### [Exercise details]
Transcribe every one of the rows below, reproducing each line without any change.

[START OF Records to use]

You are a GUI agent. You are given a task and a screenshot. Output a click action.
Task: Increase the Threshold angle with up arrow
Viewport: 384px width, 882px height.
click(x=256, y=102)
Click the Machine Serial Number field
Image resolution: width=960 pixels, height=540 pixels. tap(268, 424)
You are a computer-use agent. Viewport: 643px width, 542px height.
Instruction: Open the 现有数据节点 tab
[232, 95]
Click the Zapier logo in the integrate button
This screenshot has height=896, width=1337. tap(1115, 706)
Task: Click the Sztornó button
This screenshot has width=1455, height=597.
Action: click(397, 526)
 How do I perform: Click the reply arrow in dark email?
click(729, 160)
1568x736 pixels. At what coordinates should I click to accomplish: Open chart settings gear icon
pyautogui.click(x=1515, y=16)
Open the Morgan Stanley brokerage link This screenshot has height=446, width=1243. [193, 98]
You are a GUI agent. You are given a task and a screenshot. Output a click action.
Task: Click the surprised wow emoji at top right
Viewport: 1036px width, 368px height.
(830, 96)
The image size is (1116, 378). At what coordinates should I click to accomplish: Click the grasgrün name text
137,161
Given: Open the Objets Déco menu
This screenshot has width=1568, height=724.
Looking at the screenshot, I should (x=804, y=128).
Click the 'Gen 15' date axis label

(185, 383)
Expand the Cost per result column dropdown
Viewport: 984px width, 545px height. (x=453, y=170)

[END OF Records to use]

### [The completed task]
You are a GUI agent. You are given a task and a screenshot. Output a click action.
Task: Increase the Threshold angle with up arrow
Viewport: 384px width, 882px height.
click(x=256, y=102)
Click the Machine Serial Number field
Image resolution: width=960 pixels, height=540 pixels. tap(268, 424)
You are a computer-use agent. Viewport: 643px width, 542px height.
Instruction: Open the 现有数据节点 tab
[232, 95]
Click the Zapier logo in the integrate button
This screenshot has height=896, width=1337. tap(1115, 706)
Task: Click the Sztornó button
This screenshot has width=1455, height=597.
Action: click(397, 526)
 How do I perform: Click the reply arrow in dark email?
click(729, 160)
1568x736 pixels. At what coordinates should I click to accomplish: Open chart settings gear icon
pyautogui.click(x=1515, y=16)
Open the Morgan Stanley brokerage link This screenshot has height=446, width=1243. [193, 98]
You are a GUI agent. You are given a task and a screenshot. Output a click action.
Task: Click the surprised wow emoji at top right
Viewport: 1036px width, 368px height.
(830, 96)
The image size is (1116, 378). At what coordinates should I click to accomplish: Click the grasgrün name text
137,161
Given: Open the Objets Déco menu
This screenshot has width=1568, height=724.
Looking at the screenshot, I should (x=804, y=128).
Click the 'Gen 15' date axis label

(185, 383)
Expand the Cost per result column dropdown
Viewport: 984px width, 545px height. (x=453, y=170)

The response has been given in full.